Her works have already found wider international appraisal: Her short stories has been published in Best European Fiction 2017 anthology and in many other anthologies. The English translation of “Amaren Eskuak”  (“Her mother’s hands”) was presentated in the Edinburgh Book Festival 2018. The book won the English Pen Translation Award. The novel “Aitaren etxea” won the Euskadi Prize of Literature. 

The “poetic condition” she often describes, is more than a mere act of reflecting on one’s own language. It describes in tendency a virtual dissociation of one’s world. For Karmele Jaio there is a Basque world and a Spanish one, and in translating their own works into Spanish she creates, as it were, her own partly different image – in a language close, not foreign, but second to her mother-tongue – Basque.
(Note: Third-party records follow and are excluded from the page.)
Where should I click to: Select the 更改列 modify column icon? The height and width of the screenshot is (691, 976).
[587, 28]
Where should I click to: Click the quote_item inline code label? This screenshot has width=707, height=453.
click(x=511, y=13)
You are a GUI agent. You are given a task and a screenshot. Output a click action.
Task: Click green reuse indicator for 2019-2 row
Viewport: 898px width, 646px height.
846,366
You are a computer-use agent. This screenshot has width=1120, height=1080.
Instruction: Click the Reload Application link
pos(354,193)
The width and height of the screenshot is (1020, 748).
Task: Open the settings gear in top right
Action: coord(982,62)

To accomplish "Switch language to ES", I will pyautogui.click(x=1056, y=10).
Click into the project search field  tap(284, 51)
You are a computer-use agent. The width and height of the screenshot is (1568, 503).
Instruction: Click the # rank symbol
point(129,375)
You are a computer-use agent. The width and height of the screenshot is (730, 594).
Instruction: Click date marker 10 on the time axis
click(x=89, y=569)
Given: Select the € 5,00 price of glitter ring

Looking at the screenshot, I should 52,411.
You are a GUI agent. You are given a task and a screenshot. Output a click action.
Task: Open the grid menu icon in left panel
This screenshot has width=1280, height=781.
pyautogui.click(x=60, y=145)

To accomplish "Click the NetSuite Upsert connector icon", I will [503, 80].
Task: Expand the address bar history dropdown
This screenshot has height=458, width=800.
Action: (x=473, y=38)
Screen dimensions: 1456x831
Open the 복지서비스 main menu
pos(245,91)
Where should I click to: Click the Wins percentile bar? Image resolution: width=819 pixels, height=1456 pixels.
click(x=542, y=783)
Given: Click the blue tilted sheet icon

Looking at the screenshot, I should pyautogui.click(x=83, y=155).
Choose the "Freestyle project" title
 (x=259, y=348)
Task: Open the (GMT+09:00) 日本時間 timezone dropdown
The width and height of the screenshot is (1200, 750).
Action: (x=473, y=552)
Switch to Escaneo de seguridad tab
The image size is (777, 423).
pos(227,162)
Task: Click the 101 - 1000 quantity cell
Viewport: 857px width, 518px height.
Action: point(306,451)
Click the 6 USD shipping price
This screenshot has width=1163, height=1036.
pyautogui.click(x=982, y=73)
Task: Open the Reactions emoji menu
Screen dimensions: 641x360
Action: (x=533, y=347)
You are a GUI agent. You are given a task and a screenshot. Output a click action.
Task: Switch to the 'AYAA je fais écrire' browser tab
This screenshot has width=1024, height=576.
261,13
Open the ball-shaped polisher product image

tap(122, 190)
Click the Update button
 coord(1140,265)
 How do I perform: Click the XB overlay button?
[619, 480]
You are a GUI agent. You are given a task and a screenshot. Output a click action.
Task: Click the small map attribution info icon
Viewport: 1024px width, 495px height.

It is our “world” that forms our identity, and our first languages form the “inner home” in which we live. These are the places of belonging, the places of first and immediate orientation, and most of all, the places and people we actively identify with. Identity in this sense is identification. It is something we perform, something we do and subsequently become.

Identity goes far beyond “culture”. It has to do with the people we share our lives with. Identity is a mediation only in certain phases, phases in which we “become” what we later “are”. Matured identity is immediate, not mediated. It can be implicitly felt in a person, and it finally penetrates everything we think, do and are.

And melting several languages and “inner homes” into one authentic appearance is strenuous an endeavor, a lot of work. In Karmele Jaio’s case the process of finding, reflection and formulating her homes seems to have, to a certain extent, been completed in a very successful manner: Her works became famous, she is read and acclaimed in both of her worlds. And hopefully very soon in other languages, as well. Her voice is clear and very valuable.